Splunk Enterprise Security

Editing Notable Events is running slow

martin_mueller
SplunkTrust
SplunkTrust

I'm experiencing quite slow executions of host:8000/custom/SA-ThreatIntelligence/notable_events/update_status when editing a notable event through the Incident Review view. Here's a Gantt chart of a slow-feeling execution:

alt text

Built based on notable_event_update_rest_handler.log and reviewstatuses_rest_handler.log. The biggest offenders are getCorrelationSearches, commentLengthRequired, isUrgencyOverrideAllowed, getStatusLabelMap and getDefaultStatus, the others are just calling those and inheriting their slowness.
Those all sound as if they're basically loading configuration - any hint on speeding that up or further debugging?

Splunk 6.1.4 on Windows 2008R2, running ES 3.1.1.

LukeMurphey
Champion

You are correct, the redundant calls should not be performed. Look to a future maintenance release of ES to improve performance (we actually have some other things we are looking into that should improve performance).

martin_mueller
SplunkTrust
SplunkTrust

3.2.1 released a few days ago still uses this extremely slow import. A minute of fiddling with a few .py files after updating takes https://localhost:8000/en-US/custom/SA-ThreatIntelligence/notable_info/all from 13.2s to 10s, for example. Still terrible, but it was 32% more terrible before the fiddling...

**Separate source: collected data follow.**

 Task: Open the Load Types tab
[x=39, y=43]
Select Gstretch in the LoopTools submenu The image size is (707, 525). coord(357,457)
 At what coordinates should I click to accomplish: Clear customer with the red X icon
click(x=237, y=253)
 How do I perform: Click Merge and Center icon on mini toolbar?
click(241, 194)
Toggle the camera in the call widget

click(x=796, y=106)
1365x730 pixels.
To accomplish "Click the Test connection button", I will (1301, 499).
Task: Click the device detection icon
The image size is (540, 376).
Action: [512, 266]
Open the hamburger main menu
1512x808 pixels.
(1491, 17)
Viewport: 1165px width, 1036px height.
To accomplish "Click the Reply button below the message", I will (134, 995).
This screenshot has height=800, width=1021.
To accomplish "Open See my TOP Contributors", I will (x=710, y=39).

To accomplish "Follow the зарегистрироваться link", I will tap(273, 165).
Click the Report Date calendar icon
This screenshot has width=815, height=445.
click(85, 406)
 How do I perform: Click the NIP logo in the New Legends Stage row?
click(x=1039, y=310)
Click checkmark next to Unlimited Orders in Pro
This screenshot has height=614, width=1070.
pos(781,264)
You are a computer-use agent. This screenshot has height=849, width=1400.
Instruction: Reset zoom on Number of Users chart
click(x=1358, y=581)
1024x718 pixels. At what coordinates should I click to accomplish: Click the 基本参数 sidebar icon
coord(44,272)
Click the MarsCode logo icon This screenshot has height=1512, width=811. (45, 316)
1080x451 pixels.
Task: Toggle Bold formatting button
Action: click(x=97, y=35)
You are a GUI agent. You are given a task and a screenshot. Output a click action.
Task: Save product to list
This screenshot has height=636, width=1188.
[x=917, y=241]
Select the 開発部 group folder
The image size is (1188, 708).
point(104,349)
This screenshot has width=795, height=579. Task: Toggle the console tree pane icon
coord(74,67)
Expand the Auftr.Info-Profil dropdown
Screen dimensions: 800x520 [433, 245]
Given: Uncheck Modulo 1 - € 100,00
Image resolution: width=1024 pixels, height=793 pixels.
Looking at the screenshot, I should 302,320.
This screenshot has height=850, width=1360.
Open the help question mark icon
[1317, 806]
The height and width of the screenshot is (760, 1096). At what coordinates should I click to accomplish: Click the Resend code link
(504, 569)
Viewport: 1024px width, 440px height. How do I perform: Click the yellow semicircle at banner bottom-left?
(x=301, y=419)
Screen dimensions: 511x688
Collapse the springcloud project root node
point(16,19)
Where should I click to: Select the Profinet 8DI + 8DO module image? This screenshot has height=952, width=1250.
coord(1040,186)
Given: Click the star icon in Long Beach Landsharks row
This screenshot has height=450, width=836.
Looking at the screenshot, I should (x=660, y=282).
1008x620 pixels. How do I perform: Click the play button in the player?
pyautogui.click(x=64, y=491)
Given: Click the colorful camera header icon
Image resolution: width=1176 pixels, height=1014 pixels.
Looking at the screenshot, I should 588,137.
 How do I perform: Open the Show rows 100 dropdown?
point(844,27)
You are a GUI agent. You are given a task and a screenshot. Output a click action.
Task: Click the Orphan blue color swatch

Also, it seems there are slow calls being made from the main UI thread synchronously, as complained about by my browser:

alt text

0 Karma

martin_mueller
SplunkTrust
SplunkTrust

"Progress" is all I wanted to hear, thanks 🙂

alt text

0 Karma

martin_mueller
SplunkTrust
SplunkTrust

Hey Luke,

Any news about that maintenance release?

0 Karma

LukeMurphey
Champion

I can't be very specific but I can tell you that it should be soon. I actually reviewed the change-list for this particular problem myself. Sorry for having to be cagey about the dates.

0 Karma

martin_mueller
SplunkTrust
SplunkTrust

An example of optimization potential, the Incident Review view loads a list of Notable Event owners for the filter in the top left corner via a search... and calls a custom .py endpoint to load a list of Notable Event owners for the log review popup thingy. That'll also help declutter code redundancy... and make customization of that list easier.

0 Karma

martin_mueller
SplunkTrust
SplunkTrust

Looking forward as hard as my eyes can take 😉

While you're at it, are there plans to reduce the looking-for-summaries overhead that occurs when launching a search? Apparently all saved searches visible in the current context are examined, taking 30ms-ish per saved search on a testing instance. With hundreds of globally visible saved searches in ES, that adds up to several seconds of overhead for every search. Here's a pastebin, look around line 146ish: http://pastebin.com/hg3AtJCe
It doesn't explicitly say "going through all visible saved searches", but I've reproduced that with a naked Splunk. No saved searches, 0.1s for | stats count - 75 saved searches, 0.5s - 150 saved searches, 1.0s. Turning them app-visible and running the search in a different app behaves as if the saved searches didn't exist, so the globally visible ones are the issue.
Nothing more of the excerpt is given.